What does 'Leaving the characters changed but unchanged' mean?

Hello everyone. I'm a non-native English speaker. Could you please help me understand that sentence fragment (bold type)?

'Like Homer, the rest of Springfield now bore only a surface resemblance to the characters they’d once been. But this newfound enthusiasm for character development created another problem that has endured throughout the Simpsons. As the show became more emotionally heavy handed it also became wackier. And instead of doing one or the other, it tried to have it both ways at once. The episode would be dour and serious, but there was no payoff for the audience. No matter how sad the proceedings, everything was back to normal (or very close to it) by the time the credits rolled. The result is emotional episodes about sober Barney and widowed Flanders that don’t follow through, leaving the characters changed but unchanged, and still able to react to Homer’s antics.

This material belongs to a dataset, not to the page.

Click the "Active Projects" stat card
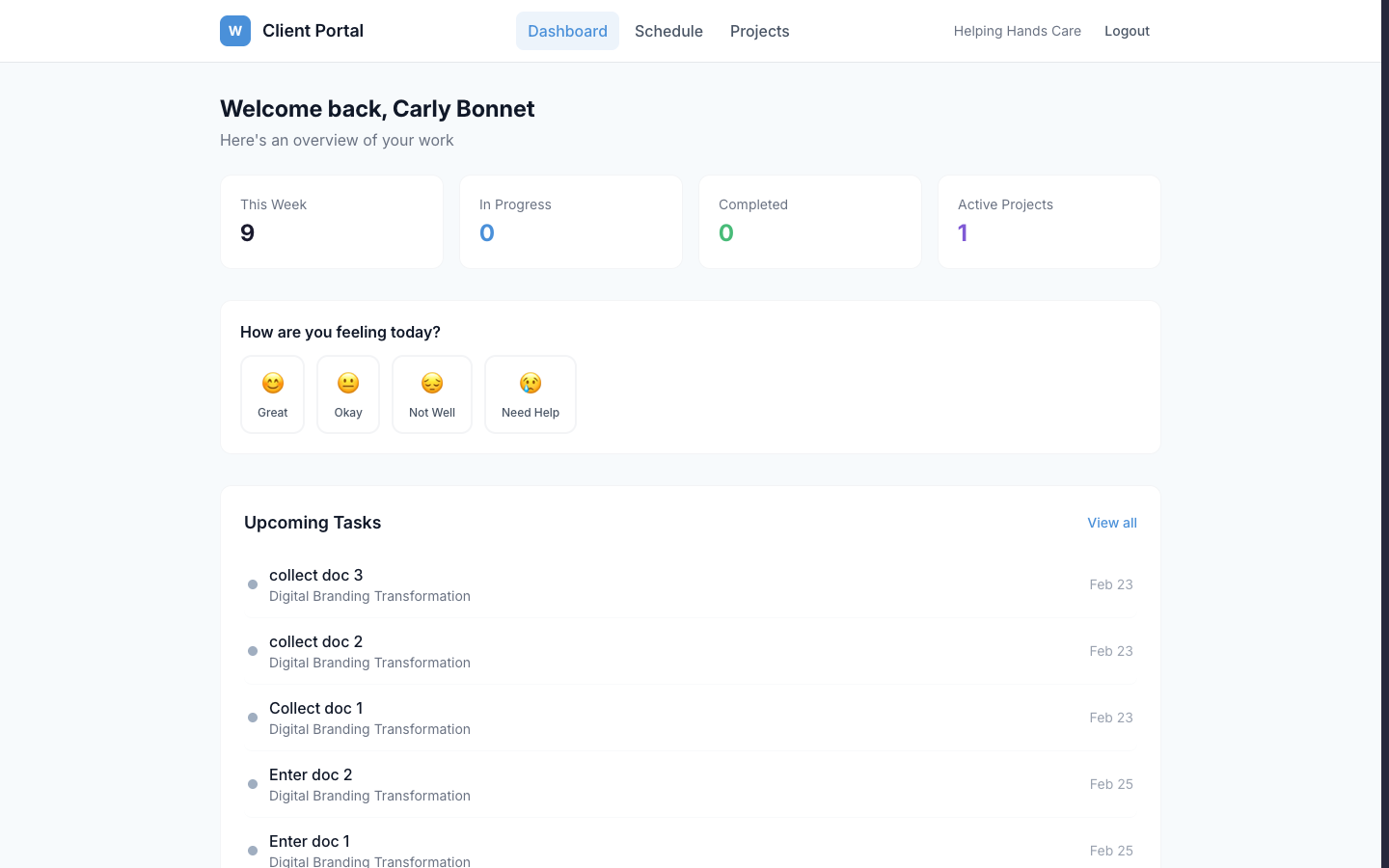[1049, 221]
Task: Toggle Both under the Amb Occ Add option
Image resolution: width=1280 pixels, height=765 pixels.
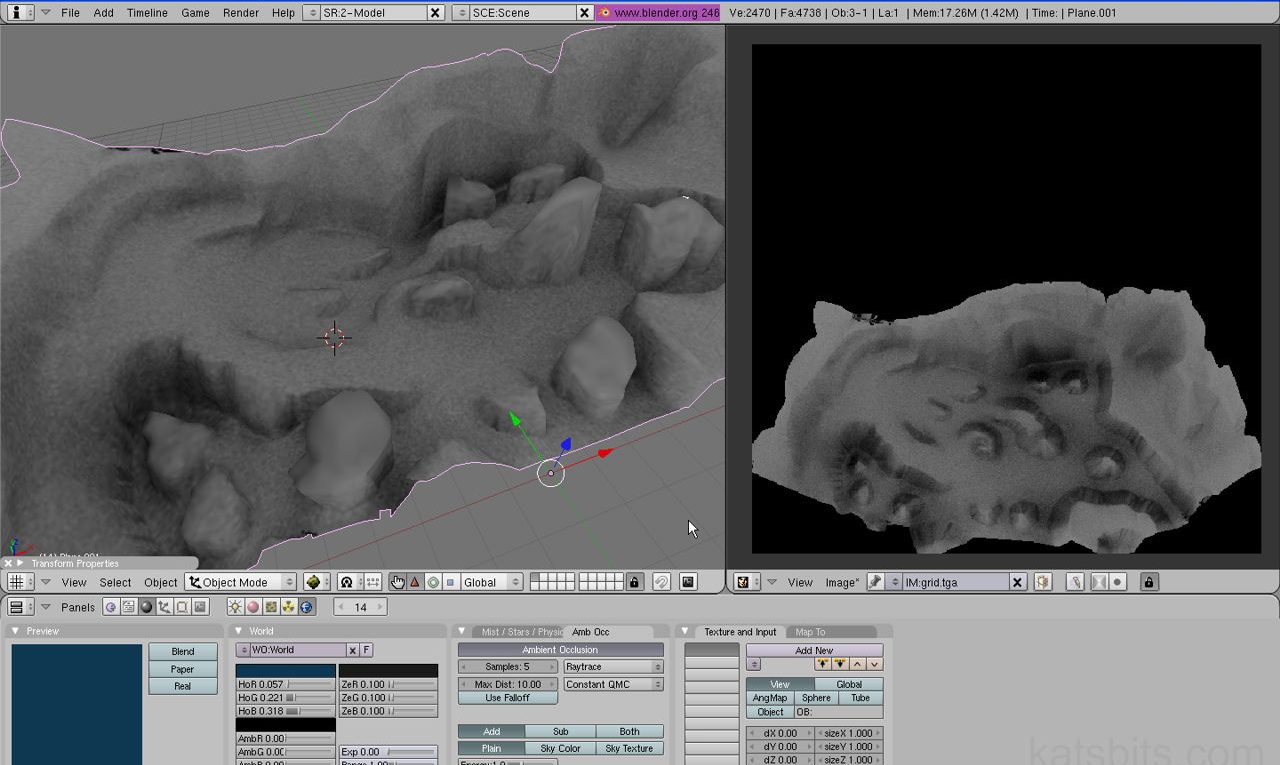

Season 11 is rife with tone deaf juxtapositions like that. In addition to dead wives, multiple births and droning sobriety, Season 11 sees Homer use a full size motorcycle as a sword to rescue Marge, pirates kidnap half of Springfield and drown many of them, and an episode that ends with racehorse jockeys turning out to be magical, subterranean elves. Not only was the deft touch for tender or heartbreaking moments gone, but the stories that had grounded those moments had been replaced by adventures that Bugs and Mickey would consider outlandish. The show hadn’t previously been sappy or stupid, and now it was being both at the same time.'

  

Top answer

The writers wrote episodes that should have altered the defining characteristics of a character, such as Barney with his perennial inebriation, but he was the same old Barney afterwards even so. The illogic of "changed but unchanged" is a deliberate comment on the illogic of the writers' technique.

  • The writers wrote episodes that should have altered the defining characteristics of a character, such as Barney with his perennial inebriation, but he was the same old Barney afterwards even so.
  • The illogic of "changed but unchanged" is a deliberate comment on the illogic of the writers' technique.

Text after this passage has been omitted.